▶ **WHAT THE TASK REQUIRES**:
Your answer should be the full set of records, printed exactly as they stand.

▶ **SOURCE MATERIAL**:
Start of Block
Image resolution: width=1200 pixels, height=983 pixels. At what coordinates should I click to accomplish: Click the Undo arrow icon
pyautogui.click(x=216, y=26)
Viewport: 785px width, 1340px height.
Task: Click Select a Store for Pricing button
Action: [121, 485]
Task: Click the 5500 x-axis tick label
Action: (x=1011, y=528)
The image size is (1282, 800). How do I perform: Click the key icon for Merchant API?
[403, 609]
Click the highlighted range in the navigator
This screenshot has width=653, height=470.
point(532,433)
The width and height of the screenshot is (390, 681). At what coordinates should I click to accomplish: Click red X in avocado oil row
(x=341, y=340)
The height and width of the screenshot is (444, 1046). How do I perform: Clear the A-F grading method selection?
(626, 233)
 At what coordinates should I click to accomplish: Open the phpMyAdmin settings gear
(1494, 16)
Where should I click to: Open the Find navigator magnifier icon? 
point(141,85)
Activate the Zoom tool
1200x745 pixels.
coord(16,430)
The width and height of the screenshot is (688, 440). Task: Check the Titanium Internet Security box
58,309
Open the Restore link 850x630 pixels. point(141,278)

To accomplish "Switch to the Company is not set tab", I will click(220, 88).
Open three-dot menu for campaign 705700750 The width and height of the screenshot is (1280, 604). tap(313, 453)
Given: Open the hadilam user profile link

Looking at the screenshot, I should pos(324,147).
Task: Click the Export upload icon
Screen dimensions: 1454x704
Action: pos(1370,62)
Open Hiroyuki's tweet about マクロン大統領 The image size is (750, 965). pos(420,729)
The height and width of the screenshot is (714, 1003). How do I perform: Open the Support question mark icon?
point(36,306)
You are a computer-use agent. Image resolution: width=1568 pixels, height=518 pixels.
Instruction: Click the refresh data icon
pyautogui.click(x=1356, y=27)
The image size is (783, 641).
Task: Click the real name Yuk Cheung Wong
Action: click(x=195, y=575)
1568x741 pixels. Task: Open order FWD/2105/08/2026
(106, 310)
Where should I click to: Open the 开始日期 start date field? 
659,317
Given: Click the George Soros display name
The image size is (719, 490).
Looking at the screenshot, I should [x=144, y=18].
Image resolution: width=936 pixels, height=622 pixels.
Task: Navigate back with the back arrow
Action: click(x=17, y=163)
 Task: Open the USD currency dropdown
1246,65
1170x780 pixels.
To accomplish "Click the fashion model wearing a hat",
End of Block
▶ **WRITTEN SOLUTION**:
Image resolution: width=1200 pixels, height=983 pixels. At what coordinates should I click to accomplish: Click the Undo arrow icon
pyautogui.click(x=216, y=26)
Viewport: 785px width, 1340px height.
Task: Click Select a Store for Pricing button
Action: [121, 485]
Task: Click the 5500 x-axis tick label
Action: (x=1011, y=528)
The image size is (1282, 800). How do I perform: Click the key icon for Merchant API?
[403, 609]
Click the highlighted range in the navigator
This screenshot has width=653, height=470.
point(532,433)
The width and height of the screenshot is (390, 681). At what coordinates should I click to accomplish: Click red X in avocado oil row
(x=341, y=340)
The height and width of the screenshot is (444, 1046). How do I perform: Clear the A-F grading method selection?
(626, 233)
 At what coordinates should I click to accomplish: Open the phpMyAdmin settings gear
(1494, 16)
Where should I click to: Open the Find navigator magnifier icon? 
point(141,85)
Activate the Zoom tool
1200x745 pixels.
coord(16,430)
The width and height of the screenshot is (688, 440). Task: Check the Titanium Internet Security box
58,309
Open the Restore link 850x630 pixels. point(141,278)

To accomplish "Switch to the Company is not set tab", I will click(220, 88).
Open three-dot menu for campaign 705700750 The width and height of the screenshot is (1280, 604). tap(313, 453)
Given: Open the hadilam user profile link

Looking at the screenshot, I should pos(324,147).
Task: Click the Export upload icon
Screen dimensions: 1454x704
Action: pos(1370,62)
Open Hiroyuki's tweet about マクロン大統領 The image size is (750, 965). pos(420,729)
The height and width of the screenshot is (714, 1003). How do I perform: Open the Support question mark icon?
point(36,306)
You are a computer-use agent. Image resolution: width=1568 pixels, height=518 pixels.
Instruction: Click the refresh data icon
pyautogui.click(x=1356, y=27)
The image size is (783, 641).
Task: Click the real name Yuk Cheung Wong
Action: click(x=195, y=575)
1568x741 pixels. Task: Open order FWD/2105/08/2026
(106, 310)
Where should I click to: Open the 开始日期 start date field? 
659,317
Given: Click the George Soros display name
The image size is (719, 490).
Looking at the screenshot, I should [x=144, y=18].
Image resolution: width=936 pixels, height=622 pixels.
Task: Navigate back with the back arrow
Action: click(x=17, y=163)
 Task: Open the USD currency dropdown
1246,65
1170x780 pixels.
To accomplish "Click the fashion model wearing a hat",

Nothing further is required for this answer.